H1Z1: King of the Kill has sat on top of the Battle Royale genre of multiplayer games for far too long. Due to a severe lack of competition in this niche genre, Daybreak Games has taken advantage of their monopoly by putting out cosmetic crates instead of quality optimization patches to create a solid and stable gameplay experience for its player base. So when Playerunknown, the original creator of the Battle Royale mods for Arma 3 and H1Z1, decided to break off and develop their mod into a standalone game with the help of Bluehole studios, the community erupted with a flood of support. Playerunknown’s Battlegrounds launched on Steam Early access with massive success, selling almost 360,000 copies in just three days and quickly topping the Twitch charts as one of the most streamed games on the platform. But what makes this game the fabled H1Z1 killer?
For readers unaware of what Battle Royale games are, the rules are incredibly simple; only one player can be left standing. A game of Playerunknown’s Battlegrounds begins with up to 100 players at a time jumping out of an aircraft and parachuting around the massive map with only the clothes on their back. Once players land, the first phase of the game begins, where everyone scrambles around the surrounding houses and huts looking for weapons, armor and vehicles. Games can quickly end at this point for unlucky players because loot is dispersed randomly, leaving some players with the best equipment possible and others left with only a basic pistol to defend themselves. It only takes a couple shots from any type weapon to decide the outcome of a fight so a majority of players take a slower, more tactical, pace in Battlegrounds compared to H1Z1: KOTK.

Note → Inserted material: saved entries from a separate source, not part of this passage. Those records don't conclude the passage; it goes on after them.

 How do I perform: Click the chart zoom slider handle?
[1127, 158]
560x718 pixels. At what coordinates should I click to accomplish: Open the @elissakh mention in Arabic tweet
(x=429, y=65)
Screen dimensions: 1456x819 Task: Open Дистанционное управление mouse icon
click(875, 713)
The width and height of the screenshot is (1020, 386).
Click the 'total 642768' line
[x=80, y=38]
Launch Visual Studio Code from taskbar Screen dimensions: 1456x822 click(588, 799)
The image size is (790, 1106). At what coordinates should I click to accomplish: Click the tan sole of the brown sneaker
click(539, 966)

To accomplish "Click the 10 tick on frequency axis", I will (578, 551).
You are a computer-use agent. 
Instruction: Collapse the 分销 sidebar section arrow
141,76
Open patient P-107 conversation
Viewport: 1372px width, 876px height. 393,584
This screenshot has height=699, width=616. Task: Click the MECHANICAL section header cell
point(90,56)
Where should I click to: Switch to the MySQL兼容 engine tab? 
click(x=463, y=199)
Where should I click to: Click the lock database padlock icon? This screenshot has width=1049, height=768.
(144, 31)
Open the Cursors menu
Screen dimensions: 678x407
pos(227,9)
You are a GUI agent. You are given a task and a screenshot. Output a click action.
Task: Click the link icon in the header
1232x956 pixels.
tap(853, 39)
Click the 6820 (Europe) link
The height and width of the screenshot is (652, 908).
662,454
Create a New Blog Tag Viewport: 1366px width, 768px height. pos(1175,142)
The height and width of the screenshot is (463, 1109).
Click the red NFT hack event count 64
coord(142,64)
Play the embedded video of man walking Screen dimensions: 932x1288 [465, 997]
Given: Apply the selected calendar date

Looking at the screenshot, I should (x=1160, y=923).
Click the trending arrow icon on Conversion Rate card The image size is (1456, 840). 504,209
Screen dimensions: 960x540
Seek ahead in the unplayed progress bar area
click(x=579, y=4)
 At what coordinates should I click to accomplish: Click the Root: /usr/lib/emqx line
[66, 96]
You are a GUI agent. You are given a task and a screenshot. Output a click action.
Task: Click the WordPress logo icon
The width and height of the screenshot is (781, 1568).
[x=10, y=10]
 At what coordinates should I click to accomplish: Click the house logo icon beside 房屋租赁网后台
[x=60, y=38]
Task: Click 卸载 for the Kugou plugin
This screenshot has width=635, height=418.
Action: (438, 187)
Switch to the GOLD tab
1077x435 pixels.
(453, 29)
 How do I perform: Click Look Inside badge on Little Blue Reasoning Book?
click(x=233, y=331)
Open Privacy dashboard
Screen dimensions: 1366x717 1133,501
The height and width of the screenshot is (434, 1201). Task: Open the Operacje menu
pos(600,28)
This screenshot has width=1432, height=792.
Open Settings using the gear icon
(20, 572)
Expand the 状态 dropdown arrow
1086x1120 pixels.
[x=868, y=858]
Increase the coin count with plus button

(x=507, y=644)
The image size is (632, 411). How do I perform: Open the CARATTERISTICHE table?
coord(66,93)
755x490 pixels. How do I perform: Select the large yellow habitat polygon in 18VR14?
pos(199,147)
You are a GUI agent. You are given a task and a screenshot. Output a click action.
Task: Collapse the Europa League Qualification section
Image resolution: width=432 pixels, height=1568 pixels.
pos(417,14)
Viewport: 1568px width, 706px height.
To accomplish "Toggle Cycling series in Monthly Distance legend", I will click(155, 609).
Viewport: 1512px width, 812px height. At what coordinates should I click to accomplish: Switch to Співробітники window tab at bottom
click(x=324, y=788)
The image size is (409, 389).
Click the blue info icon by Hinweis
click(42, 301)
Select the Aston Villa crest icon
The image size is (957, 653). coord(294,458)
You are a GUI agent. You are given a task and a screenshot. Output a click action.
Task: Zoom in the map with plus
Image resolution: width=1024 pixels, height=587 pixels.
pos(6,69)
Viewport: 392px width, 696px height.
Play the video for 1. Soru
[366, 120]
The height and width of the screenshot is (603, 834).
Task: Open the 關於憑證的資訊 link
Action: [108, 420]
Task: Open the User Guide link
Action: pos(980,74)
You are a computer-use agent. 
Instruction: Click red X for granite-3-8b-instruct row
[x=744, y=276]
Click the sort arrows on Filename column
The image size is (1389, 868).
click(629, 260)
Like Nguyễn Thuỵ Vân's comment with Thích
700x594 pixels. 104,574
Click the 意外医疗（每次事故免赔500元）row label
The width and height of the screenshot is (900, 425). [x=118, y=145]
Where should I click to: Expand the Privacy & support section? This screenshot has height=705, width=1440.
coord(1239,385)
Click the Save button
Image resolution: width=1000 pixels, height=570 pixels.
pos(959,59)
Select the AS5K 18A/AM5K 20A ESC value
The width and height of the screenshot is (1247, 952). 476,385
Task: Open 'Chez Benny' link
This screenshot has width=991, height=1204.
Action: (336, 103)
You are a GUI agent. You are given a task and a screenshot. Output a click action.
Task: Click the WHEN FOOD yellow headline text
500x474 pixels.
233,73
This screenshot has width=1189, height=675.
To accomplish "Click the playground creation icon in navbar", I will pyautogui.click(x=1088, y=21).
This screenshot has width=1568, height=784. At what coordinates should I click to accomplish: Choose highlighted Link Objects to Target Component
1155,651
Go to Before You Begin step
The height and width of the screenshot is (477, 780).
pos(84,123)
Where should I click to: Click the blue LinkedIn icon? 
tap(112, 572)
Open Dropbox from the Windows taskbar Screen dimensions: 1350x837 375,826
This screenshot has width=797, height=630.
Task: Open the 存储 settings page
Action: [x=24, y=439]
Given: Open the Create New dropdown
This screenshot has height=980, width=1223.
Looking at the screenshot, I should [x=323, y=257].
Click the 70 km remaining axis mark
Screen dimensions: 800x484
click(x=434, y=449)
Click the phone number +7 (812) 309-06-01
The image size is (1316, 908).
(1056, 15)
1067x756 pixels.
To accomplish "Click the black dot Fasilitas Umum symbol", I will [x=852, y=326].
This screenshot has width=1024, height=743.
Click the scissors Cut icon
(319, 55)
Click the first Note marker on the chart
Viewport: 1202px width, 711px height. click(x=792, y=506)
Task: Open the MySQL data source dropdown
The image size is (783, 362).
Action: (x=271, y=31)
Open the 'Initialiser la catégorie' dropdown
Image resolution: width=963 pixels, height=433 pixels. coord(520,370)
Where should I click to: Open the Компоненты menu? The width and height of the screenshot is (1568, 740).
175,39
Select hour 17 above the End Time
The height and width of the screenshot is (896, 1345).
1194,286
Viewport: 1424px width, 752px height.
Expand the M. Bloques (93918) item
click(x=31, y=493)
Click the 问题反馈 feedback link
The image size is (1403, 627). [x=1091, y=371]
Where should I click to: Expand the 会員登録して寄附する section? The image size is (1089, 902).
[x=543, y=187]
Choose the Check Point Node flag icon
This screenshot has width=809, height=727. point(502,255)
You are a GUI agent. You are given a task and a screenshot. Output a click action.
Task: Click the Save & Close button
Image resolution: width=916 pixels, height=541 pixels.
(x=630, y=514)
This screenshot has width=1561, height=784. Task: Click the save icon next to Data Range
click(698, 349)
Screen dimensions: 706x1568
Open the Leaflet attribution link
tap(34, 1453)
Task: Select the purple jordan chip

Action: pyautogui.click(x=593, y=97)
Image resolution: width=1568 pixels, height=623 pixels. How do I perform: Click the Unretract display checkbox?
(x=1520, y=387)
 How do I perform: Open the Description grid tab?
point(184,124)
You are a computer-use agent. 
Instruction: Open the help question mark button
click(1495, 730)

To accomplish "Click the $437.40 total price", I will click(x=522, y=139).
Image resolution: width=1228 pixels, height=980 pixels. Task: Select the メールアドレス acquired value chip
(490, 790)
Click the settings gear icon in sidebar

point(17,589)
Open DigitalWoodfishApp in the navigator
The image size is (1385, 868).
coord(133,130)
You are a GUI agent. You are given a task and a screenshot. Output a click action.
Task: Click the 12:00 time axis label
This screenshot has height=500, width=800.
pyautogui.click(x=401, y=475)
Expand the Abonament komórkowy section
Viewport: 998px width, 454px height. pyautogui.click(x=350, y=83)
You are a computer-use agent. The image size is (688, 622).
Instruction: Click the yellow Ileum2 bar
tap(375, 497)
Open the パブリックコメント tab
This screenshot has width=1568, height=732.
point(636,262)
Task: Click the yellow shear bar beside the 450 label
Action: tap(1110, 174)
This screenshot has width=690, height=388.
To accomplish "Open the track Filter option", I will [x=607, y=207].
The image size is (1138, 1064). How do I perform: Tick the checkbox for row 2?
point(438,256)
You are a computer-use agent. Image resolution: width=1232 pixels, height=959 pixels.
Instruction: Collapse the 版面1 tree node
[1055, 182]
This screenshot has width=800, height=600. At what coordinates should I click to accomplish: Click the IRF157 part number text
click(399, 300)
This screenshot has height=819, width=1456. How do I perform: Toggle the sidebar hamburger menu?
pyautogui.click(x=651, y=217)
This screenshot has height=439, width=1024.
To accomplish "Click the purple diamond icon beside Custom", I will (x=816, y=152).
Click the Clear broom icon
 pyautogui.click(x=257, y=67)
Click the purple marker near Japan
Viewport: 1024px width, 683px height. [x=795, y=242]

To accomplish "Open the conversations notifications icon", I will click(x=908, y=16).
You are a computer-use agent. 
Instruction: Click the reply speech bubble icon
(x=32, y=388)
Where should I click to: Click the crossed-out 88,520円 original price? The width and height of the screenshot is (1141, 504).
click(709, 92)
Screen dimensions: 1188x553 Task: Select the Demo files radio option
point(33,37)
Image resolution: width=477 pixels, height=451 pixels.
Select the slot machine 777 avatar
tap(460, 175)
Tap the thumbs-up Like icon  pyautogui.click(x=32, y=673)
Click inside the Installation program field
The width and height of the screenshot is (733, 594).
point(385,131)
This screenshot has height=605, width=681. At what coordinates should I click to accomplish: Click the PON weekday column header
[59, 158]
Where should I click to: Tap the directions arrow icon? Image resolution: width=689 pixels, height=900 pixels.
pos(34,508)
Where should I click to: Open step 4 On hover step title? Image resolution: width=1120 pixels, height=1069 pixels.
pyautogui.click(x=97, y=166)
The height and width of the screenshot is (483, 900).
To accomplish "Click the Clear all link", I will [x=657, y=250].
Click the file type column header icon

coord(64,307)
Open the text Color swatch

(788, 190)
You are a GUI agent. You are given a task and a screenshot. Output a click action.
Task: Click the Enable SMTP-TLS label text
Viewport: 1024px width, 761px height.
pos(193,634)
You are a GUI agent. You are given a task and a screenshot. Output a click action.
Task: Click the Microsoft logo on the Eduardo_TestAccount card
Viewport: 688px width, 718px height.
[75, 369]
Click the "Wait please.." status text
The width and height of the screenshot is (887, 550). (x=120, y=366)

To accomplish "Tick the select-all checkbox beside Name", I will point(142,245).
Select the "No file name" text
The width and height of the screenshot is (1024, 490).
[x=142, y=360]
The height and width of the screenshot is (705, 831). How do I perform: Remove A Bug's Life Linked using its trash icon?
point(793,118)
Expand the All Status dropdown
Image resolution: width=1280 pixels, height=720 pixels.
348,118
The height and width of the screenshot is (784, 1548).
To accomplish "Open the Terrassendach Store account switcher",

After 3-4 minutes an electric field begins to slowly zone off the map, harming the players caught inside until they make their way to the next safe area. This process continues every couple minutes, restricting the map even further until only a single player is left standing. These are the core building blocks that make up every Battle Royale game, but the difference that makes Battlegrounds “special” is that the gameplay actually works. I’ve never felt like a competent player in H1Z1 due to the games atrocious hit registration, but in Battlegrounds I can actually aim my shots properly and know that they’ll hit their mark. There’s no more guessing whether my shotgun will actually fire or if my rifle will become caught in an indefinite reload animation, I can actually play the game with my complete focus and faith it will perform correctly.
That isn’t to say everything is perfect at launch with Playerunknown’s Battlegrounds. As with any Early Access title, glitches, bugs and stability issues will inevitably occur. I personally run the game on lowest settings and achieve an average of 55 FPS, stripping away anything strenuous that might impact the performance of the game on my system. After 15 hours with Battlegrounds I have only encountered minor rendering issues and a couple of connection drops, but others have reported these issues happening on a regular basis and to differing degrees. However, Bluehole is addressing these issues and at the time of writing this article, have already released a 4GB patch to optimize the game. This developer is communicating with their community properly and is set on exiting Early Access after six months.
There are only a couple of gameplay tweaks that I would love to see implemented into Playerunknown’s Battlegrounds. Right now, looting and interacting with objects feels sluggish and inefficient, forcing most players to handle everything through the inventory screen if they want to save as much time as possible during the process. Smoothing out the animation and making it more responsive would go a long way in my mind to solving this issue. The biggest concern however is the lack of action during the midgame. Battlegrounds houses a larger and more fleshed out map then H1Z1, but it only supports up to 100 players at a time, 75 players less than their competitor. Due to the lack of enemies, players can see long stretches of time where nothing exciting is happening and they’re just running from safe zone to safe zone. When the game becomes better optimized I hope that a larger amount of players can be added to each round to keep the game feeling exciting throughout.
I don’t believe that Playerunknown’s Battlegrounds will be the H1Z1 killer the community desires. Both games have unique feels and playstyles that keep them from being carbon copies of each other. What I want from Battlegrounds is to wake Daybreak Games up from the situation they’ve taken advantage of so that both titles can flourish and become stronger from healthy competition. Right now I prefer the more tactical feel of Battlegrounds, but at times I find myself still craving some of the arcade nature of H1Z1: KOTK. Both games can exist and satisfy different player bases.